In such enquiry, rate of Rs. 115/was found to be lowest and when it was offered to the plaintiff, it was declined. Thus, there was no concluded contract accepting offer of Rs.140/ per meter. The matter was throughout pending subject to negotiations. The plaintiff was not entitled to a rate of Rs.140/ per meter for the period from 26.11.1989 to 31.03.1990. The point No.1 is answered accordingly. 19. In First Appeal No. 596, the defendant has challenged the decree passed by the trial Court for an amount of Rs.1,03,811.20. I have gone through the findings recorded by the trial Court. Undisputedly, the plaintiff has carried out the blast hole drilling work from 34958.10 meters. The plaintiff is entitled to rate of Rs.115/ per meter as has been fixed ultimately after negotiations.

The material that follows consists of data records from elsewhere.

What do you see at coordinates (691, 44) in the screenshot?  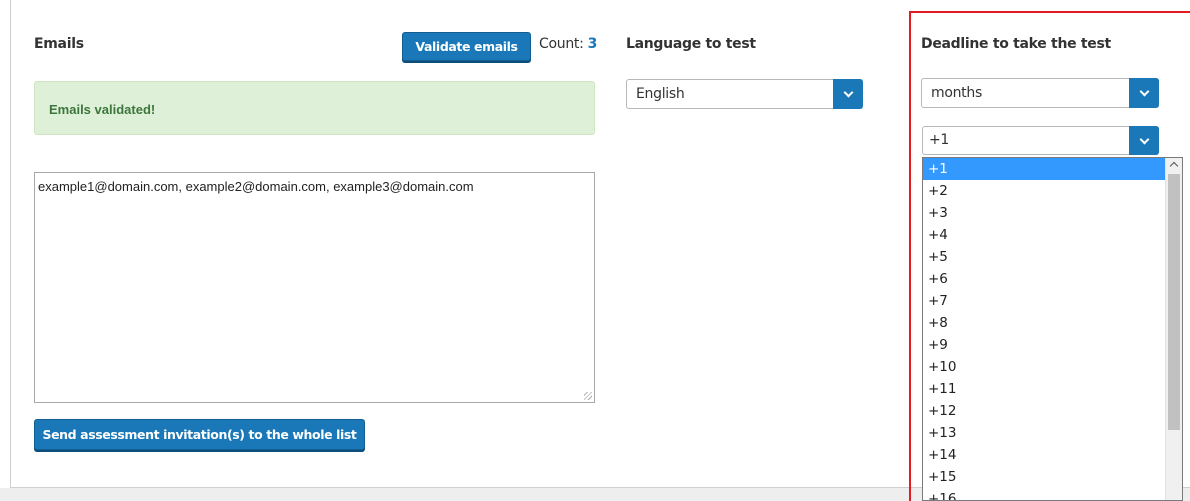 I see `language-heading: Language to test` at bounding box center [691, 44]. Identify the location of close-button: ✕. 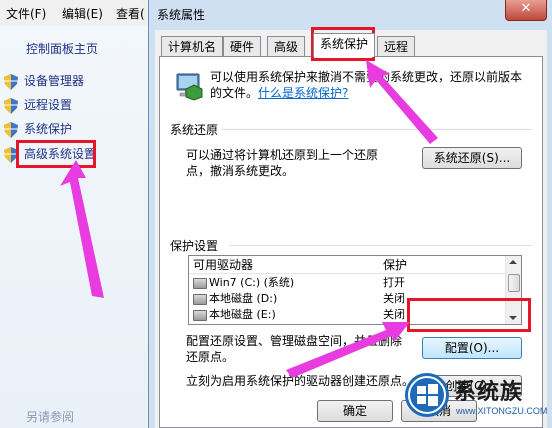
(526, 10).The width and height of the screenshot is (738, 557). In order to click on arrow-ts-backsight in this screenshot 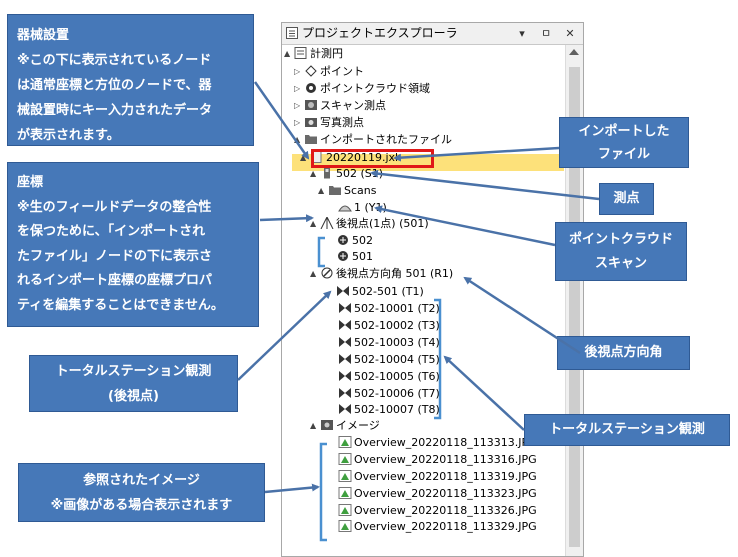, I will do `click(284, 336)`.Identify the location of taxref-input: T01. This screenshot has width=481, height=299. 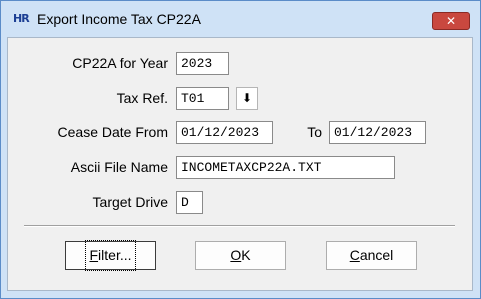
(202, 98).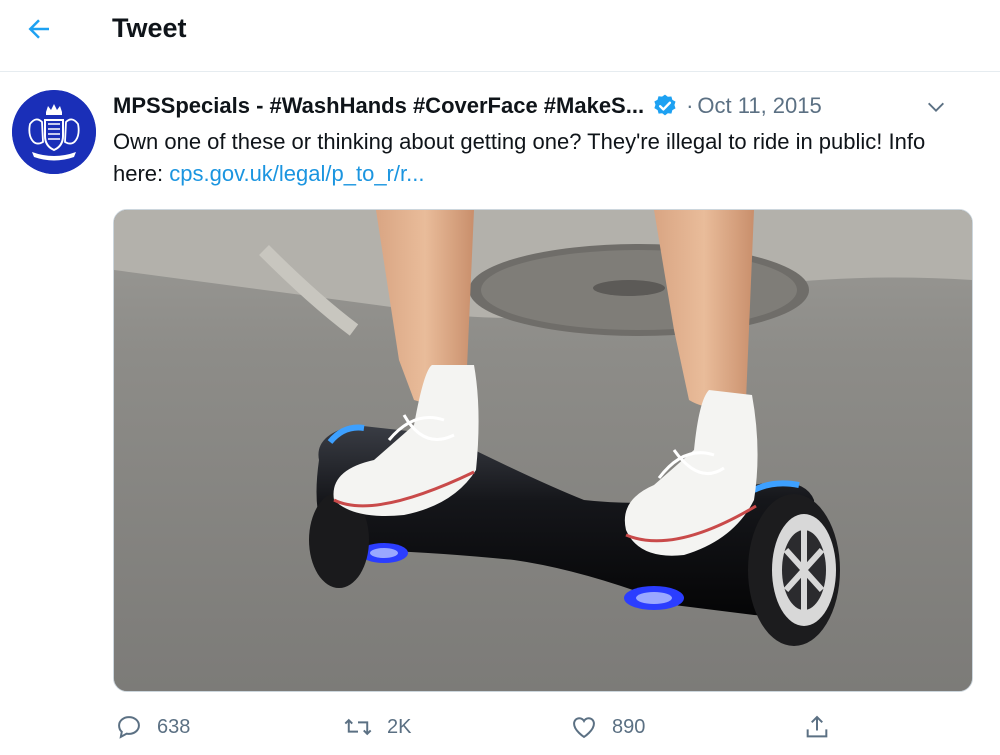 Image resolution: width=1000 pixels, height=755 pixels. I want to click on share-button, so click(824, 727).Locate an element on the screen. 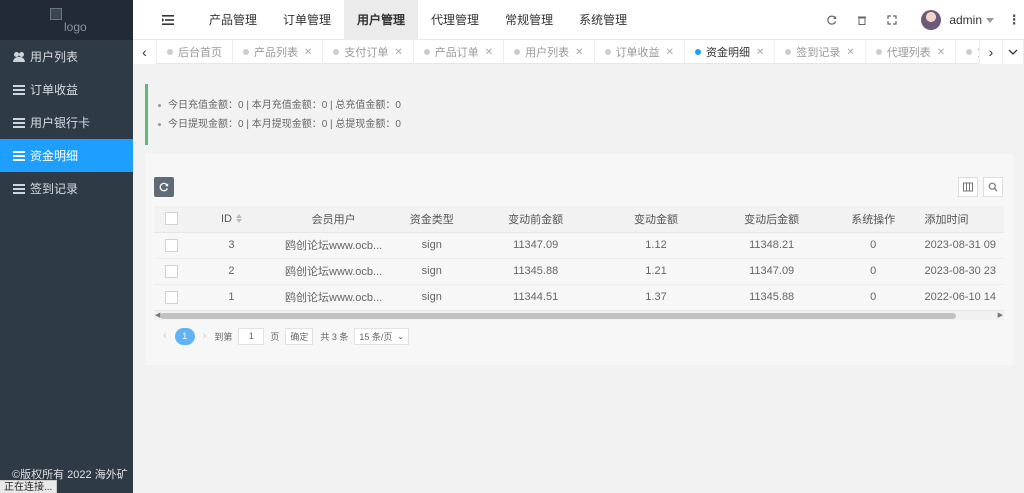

The amount to which the plaintiff is entitled to for the works carried out during 26.11.1989 to 31.03.1990 comes to Rs.40,20,181.50. The plaintiff has been paid total amount of Rs.39,16,370.20. The trial Court has arrived at the balance amount of Rs.1,03,811.20, to which the plaintiff is held entitled to. The trial Court has taken into consideration the calculations submitted by the defendant in the pursis at Exh. 29 and I do not find any fault with the same. Hence, the decree passed by the trial Court for an amount of Rs.1,03,811.20 along with interest at the rate of 6% per annum from the date of filing of the suit till realization does not call for interference. The point no.2 is, therefore, answered accordingly. In the result, both the appeals are dismissed with no orders as to costs.